逆に、この男性の一方的なスタンスを批判する惚れたが悪いという反論(烏蛇ノート)も出た。
恋愛において、その気にさせた側には何の責任もない、恋愛感情は自己責任であると(それを言うのに、恋愛が人間関係において「イレギュラー」であるという前提を持ち出す必然性が今一つわからないが)。
その気にさせた側に何の責任もないとすると、恋愛関係にあると明言さえしなければ、どのように男/女を手玉にとって傷つけても免罪されるのだろうか。すべては、そんな男/女に「惚れたが悪い」?  
たとえば、彼女が食事の誘いなどに応じていたら? 
泊まった時彼とセックスしていたら? 
その後初めて彼が「つきあってほしい」と言ったら? 
そういうケースもあると思う。そこで「他に好きな人がいる」「友達のつもりだった」と言われたら、怒り出す人はもっと多いだろう。女性の行動はもっと非難されるだろう。これを男女逆にしたら、圧倒的に当事者(女性)の方に同情が集まるだろう。
この件に関して、男性の思い込み過ぎや単純さを指摘することはできるかもしれない。しかし、そこから派生して、恋愛を惚れた側の自己責任で語り、断罪する言説には、恋愛に陥ってしまう人への不寛容さを感じないでもない。

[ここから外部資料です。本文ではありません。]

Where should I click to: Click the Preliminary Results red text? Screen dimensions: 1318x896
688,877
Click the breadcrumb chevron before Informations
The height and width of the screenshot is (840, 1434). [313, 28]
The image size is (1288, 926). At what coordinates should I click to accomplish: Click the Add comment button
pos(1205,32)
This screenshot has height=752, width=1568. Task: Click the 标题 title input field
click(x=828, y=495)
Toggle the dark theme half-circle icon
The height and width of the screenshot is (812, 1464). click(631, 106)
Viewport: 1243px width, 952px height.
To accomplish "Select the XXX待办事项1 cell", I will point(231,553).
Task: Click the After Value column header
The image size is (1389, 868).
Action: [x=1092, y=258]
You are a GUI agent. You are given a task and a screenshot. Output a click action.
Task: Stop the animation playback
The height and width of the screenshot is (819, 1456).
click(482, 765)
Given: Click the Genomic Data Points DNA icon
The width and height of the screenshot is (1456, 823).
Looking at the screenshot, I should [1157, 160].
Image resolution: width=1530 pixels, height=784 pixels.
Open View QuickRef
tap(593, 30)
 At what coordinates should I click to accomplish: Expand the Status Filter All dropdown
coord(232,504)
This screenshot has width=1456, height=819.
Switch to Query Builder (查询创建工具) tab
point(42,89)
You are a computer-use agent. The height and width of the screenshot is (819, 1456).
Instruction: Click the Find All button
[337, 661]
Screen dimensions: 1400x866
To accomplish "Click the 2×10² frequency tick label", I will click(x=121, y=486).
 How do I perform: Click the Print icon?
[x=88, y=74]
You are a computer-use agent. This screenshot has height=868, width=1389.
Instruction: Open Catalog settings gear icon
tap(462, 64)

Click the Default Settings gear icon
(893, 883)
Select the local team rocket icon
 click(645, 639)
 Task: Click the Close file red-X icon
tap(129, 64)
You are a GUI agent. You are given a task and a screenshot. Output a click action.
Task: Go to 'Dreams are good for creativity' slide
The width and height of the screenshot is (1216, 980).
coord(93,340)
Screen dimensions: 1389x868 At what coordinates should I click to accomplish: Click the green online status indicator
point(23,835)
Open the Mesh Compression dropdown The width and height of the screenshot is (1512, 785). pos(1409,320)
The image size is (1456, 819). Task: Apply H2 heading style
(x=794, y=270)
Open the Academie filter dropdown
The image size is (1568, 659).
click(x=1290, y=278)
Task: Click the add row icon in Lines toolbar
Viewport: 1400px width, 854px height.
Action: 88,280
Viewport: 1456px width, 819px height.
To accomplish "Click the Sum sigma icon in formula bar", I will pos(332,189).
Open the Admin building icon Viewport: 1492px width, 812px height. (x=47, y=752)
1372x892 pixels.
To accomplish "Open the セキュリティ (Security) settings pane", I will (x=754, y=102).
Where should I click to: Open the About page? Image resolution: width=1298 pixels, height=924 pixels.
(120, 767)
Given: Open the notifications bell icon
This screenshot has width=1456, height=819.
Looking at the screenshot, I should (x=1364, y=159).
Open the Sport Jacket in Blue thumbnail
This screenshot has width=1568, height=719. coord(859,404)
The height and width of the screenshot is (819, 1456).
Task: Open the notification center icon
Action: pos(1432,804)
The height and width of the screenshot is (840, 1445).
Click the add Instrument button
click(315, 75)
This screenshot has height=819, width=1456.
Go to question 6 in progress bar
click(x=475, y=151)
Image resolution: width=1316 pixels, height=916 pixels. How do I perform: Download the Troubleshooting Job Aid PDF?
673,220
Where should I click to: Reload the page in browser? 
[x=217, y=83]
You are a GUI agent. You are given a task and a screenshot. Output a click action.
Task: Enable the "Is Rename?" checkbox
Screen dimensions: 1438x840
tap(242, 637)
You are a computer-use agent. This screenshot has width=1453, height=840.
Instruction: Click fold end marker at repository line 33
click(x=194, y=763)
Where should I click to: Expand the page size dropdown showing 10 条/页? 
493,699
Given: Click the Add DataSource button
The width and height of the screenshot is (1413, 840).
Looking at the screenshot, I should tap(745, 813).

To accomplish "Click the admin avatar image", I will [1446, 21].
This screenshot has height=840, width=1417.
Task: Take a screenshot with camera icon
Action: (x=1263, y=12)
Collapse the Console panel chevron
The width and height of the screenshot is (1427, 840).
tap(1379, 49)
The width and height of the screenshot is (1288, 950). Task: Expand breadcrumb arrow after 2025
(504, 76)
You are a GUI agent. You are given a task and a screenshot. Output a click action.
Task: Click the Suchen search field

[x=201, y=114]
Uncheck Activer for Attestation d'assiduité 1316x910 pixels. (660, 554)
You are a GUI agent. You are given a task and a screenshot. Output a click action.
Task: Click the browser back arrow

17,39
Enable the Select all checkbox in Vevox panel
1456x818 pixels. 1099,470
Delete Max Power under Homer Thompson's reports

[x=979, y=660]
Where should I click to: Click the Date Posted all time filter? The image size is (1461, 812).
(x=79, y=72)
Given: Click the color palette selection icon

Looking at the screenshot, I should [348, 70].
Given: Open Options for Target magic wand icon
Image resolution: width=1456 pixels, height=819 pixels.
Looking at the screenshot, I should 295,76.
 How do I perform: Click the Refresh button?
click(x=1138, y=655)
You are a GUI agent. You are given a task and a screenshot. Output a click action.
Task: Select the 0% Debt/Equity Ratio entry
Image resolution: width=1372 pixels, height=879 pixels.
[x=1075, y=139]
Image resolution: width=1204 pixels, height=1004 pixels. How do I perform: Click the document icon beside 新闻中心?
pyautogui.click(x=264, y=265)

ちなみに、そこに引用されている太宰治の『お伽草子』に収められた『カチカチ山』の狸の話(このページ真ん中あたり)は、烏蛇氏の言うような「惚れたが悪い」という教訓を導き出すものではない。太宰が、美しい「少女」である兎がいかに残酷無慈悲か、いかに「非モテ」の気の毒な狸に感情移入して描いているか、読めばわかるだろう。
物語の最後はこのように結ばれている。

曰く、惚れたが悪いか。
古来、世界中の文芸の哀話の主題は、一にここにかかつてゐると言つても過言ではあるまい。女性にはすべて、この無慈悲な兎が一匹住んでゐるし、男性には、あの善良な狸がいつも溺れかかつてあがいてゐる。作者の、それこそ三十何年来の、頗る不振の経歴に徴して見ても、それは明々白々であつた。おそらくは、また、君に於いても。後略。

‥‥あのイケメンでモテモテだったはずの太宰でさえこう言っているのである。


さて、恋愛感情は対象そのものだけでなく、対象との「関係性」によって喚起されるものである。
会ったこともないアイドルに恋愛感情を抱いて追いかけるのと、頻繁に家に遊びに来ていた女性に告白するのとは位相が異なる。そして誰でも(たとえ恋愛慣れしていない非モテの人だろうと)、言葉だけでコミュニケーションしているわけではなく、相手の言動から様々なサインを読み取ろうとするはずだ。
そのサインを恋愛感情によるものだと判断する基準は、人によって違うのである。恋愛体験によっても、相手への観察力によっても、その人の性格によっても性別によっても、その時の恋愛感情の強さによっても違ってくる。
この男性の場合、恋愛感情より状況判断(コクって成功するかどうか)を優先させていたような印象なのが気になるが、彼の基準を他人が判断してどうこう言うことは難しい。
もちろん女性の方の基準もどうこう言えない。恋愛行動についての互いの基準が異なっていたということが、不幸だったのだ。


もしこの男性の記事で疑問があるとしたら、最後のフレーズである。

畜生。もう一生女なんか信じない。興味もない。おれは一生独り者だ。


なぜそこに短絡するのか。なぜ一回の失恋体験(それもつきあってもいない)が女性全体への視線に還元されるのか。私はこの飛躍の方が怖い。
問題は「惚れた方が悪いか惚れさせた方にも責任があるか」ではなく、ある女性への思惑外れが、いとも簡単に女性不信に結びつくことである。


自分の感じた女の気まぐれと残酷さ。
振り返って見る自分の甘さと思い込み。
二人の間の決定的なずれ。
惨めで滑稽な結末。
それらを噛みしめて、あえて「惚れたが悪い」と最後に当事者が書いていたら、この記事はまったく別のものになっていただろう。
「惚れたが悪い」は、他者からの断罪の言葉ではない。
自分の胸のうちで後悔と諦念と自嘲と共に呟かれるものだ。